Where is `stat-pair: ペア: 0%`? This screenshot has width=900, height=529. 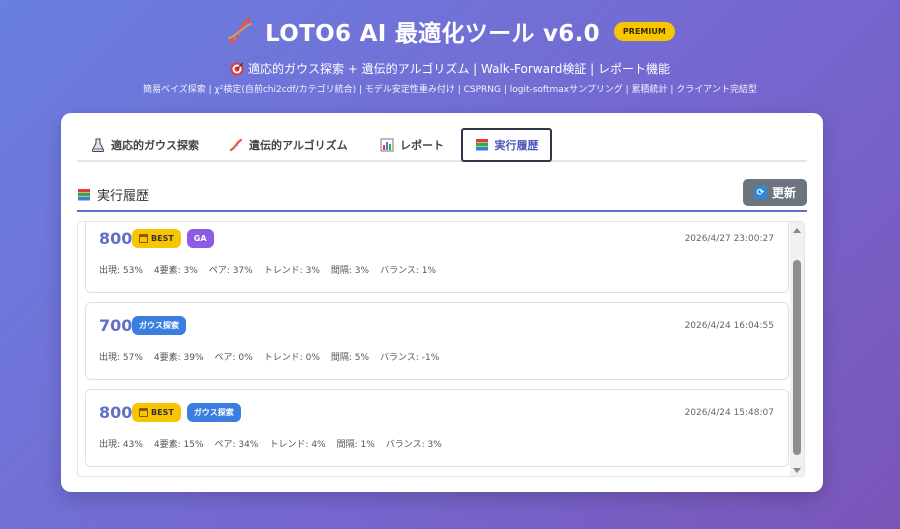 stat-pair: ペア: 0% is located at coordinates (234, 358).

* * *

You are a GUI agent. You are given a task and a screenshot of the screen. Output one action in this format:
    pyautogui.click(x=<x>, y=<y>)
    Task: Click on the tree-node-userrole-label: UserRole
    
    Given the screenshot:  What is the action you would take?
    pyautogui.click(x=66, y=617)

• _PROBLEM REQUIREMENTS_:
Present the data from the line containing "You are a GUI" up to and including the line containing "pyautogui.click(x=66, y=617)" as a numbered list, skipping any blank lines.

• _COMPLETED TASK_:
1. You are a GUI agent. You are given a task and a screenshot of the screen. Output one action in this format:
2.     pyautogui.click(x=<x>, y=<y>)
3.     Task: Click on the tree-node-userrole-label: UserRole
4.     Given the screenshot:  What is the action you would take?
5.     pyautogui.click(x=66, y=617)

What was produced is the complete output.